Hey, welcome to the site! Setting out for the first time can be a little nerve wrecking but as with anything, the more your out on your own the more those little fears start to disappear. 

Do as much research as you can, keep your wits about you, and remember to have fun. 

Again, welcome to StP.


----------



## smokesforfun (Mar 28, 2015)

EphemeralStick said:


> Hey, welcome to the site! Setting out for the first time can be a little nerve wrecking but as with anything, the more your out on your own the more those little fears start to disappear.
> 
> Do as much research as you can, keep your wits about you, and remember to have fun.
> 
> Again, welcome to StP.




will do thanks for the reply


----------



## 1keg (Mar 28, 2015)

Just gotta get out and do it.get used to being lost ul be lost in evry new place ya go bro I'm not happy unless I'm lost lol as long as you know where the beer stores at n where to fly signs ul never go broke or starve. Waters everywhere evin here in Cali u won't die on the road unless u get to drunk or drugged out I got my face smashed in and left in a ditch on a dirt road in pa Cuz I was drunk being a dumbass lol youl learn as you go but try to take advice too


----------



## wizehop (Mar 28, 2015)

smokesforfun said:


> One of my biggest fears is just being stuck somewhere with no money or water or something.



The best way to over come these fears is to get stuck somewhere with no money or water or something...and realize its not only not that bad, but that you are actually capable of getting all the things you need, as you need them, regardless of the situation. Going through that is actually the point of it all anyhow. Trying to avoid challenges is like saying you want to go on a trip but not leave your home. Fear of the unknown is a natural reaction, but its meaningless. 

Your at a cross roads now man. You either chose to become the man you want to be, or you let fear run your life and spend it living with regret. Talk to anyone that has travelled, weather alone or with people, and I assure you despite the many ups and downs that come with it, none of them would go back to who they were before they left.


----------



## smokesforfun (Mar 28, 2015)

wizehop said:


> The best way to over come these fears is to get stuck somewhere with no money or water or something...and realize its not only not that bad, but that you are actually capable of getting all the things you need, as you need them, regardless of the situation. Going through that is actually the point of it all anyhow. Trying to avoid challenges is like saying you want to go on a trip but not leave your home. Fear of the unknown is a natural reaction, but its meaningless.
> 
> Your at a cross roads now man. You either chose to become the man you want to be, or you let fear run your life and spend it living with regret. Talk to anyone that has travelled, weather alone or with people, and I assure you despite the many ups and downs that come with it, none of them would go back to who they were before they left.

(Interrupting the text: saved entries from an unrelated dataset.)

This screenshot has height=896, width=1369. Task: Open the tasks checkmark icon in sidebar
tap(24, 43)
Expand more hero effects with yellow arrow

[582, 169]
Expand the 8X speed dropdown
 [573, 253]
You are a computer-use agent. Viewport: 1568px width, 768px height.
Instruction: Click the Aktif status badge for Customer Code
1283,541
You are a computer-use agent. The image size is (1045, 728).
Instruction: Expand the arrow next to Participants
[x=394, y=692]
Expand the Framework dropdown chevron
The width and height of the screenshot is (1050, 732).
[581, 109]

you're 100% right, i've had multiple other people tell me that, i guess i do just need to jump in. I dont want to be that guy who just stayed here or be a homebum cause its getting close to that.


----------



## smokesforfun (Mar 28, 2015)

1keg said:


> Just gotta get out and do it.get used to being lost ul be lost in evry new place ya go bro I'm not happy unless I'm lost lol as long as you know where the beer stores at n where to fly signs ul never go broke or starve. Waters everywhere evin here in Cali u won't die on the road unless u get to drunk or drugged out I got my face smashed in and left in a ditch on a dirt road in pa Cuz I was drunk being a dumbass lol youl learn as you go but try to take advice too



yeah i would have to adjust a little but im a generally chill guy.


----------



## Backpack Overland (Mar 28, 2015)

Hey, when i first started out i had the same fears and i was hesitant to go out on my own, Having be brought up in such as way where i was outside pretty much a large percentage of every day/week it became second nature but i was never on my own i always had that safety net of friends and family there should i major league screw up. Then on my first proper trip out I did the cock up of not bringing enough food or water and misjudging the weather and got myself in a real pickle. But thinking on it now a few years later if i could go back and change anything i wouldn't, that is the experience that shaped me and i learnt from it and realised you can easily travel on the cheap you just have to be sensible about it. 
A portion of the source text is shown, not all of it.